According to the summary of our new linear regression model, the calculated p-value is 4.248 x \(10^{-10}\). A hypothesis test for \(H_0: B_1\) = 0 results in the rejection of the null hypothesis since the p-value is less than the significance level (α = 0.05). Therefore, there is strong statistical evidence of there being a positive and linear relationship between the predictor and the response variables. Specifically, we claim that for every infection rate percent increase in the hospital, there is a 0.0007268 Box-Cox transformed days increase in the length of stay for the patients.

From Table 4, we are 95% confident that the Length of Stay for the patients when the hospital has an Infection Risk of 5% will be between 9.49 and 10.08 days.

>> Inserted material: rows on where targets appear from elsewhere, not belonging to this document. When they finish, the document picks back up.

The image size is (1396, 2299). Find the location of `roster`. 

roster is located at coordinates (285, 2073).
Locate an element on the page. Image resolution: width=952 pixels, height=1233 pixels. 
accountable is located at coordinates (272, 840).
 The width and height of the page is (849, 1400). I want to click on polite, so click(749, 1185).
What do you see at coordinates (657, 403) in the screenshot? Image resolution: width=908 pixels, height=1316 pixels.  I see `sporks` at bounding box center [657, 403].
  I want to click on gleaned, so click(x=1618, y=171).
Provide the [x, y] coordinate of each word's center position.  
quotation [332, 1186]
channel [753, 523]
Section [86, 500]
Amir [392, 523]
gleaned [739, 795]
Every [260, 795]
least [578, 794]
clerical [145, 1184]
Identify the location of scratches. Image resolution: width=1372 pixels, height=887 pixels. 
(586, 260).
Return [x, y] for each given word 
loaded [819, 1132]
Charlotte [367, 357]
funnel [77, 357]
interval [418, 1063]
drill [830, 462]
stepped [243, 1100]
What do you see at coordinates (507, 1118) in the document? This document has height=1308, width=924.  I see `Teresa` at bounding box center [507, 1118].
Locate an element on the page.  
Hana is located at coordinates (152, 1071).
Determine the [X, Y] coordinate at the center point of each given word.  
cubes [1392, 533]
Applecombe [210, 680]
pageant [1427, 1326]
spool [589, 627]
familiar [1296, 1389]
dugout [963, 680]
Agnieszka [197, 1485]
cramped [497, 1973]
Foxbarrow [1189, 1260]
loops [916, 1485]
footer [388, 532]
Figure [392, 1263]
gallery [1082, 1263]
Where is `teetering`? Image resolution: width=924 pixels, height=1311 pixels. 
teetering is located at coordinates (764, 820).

Table 4: 95% Confidence Interval for \({X_i} = 5\)

	lower	upper
Length of Stay (days)	9.49	10.08

5. Discussion

There is enough evidence to support our hypothesis that there is a positive and linear relationship between the Infection Risk of hospitals and the Length of Stay for patients. Nevertheless, the correlation does not imply causation. Further analysis needs to be done on the relationship between Length of Stay for patients and Age, as well as the many other predictor variables that could potentially present a relationship with our response variable. For future research regarding the relationship between the Infection Risk and the Length of Stay for patients, we should collect more data around what initially appeared to be outliers to validate their existence.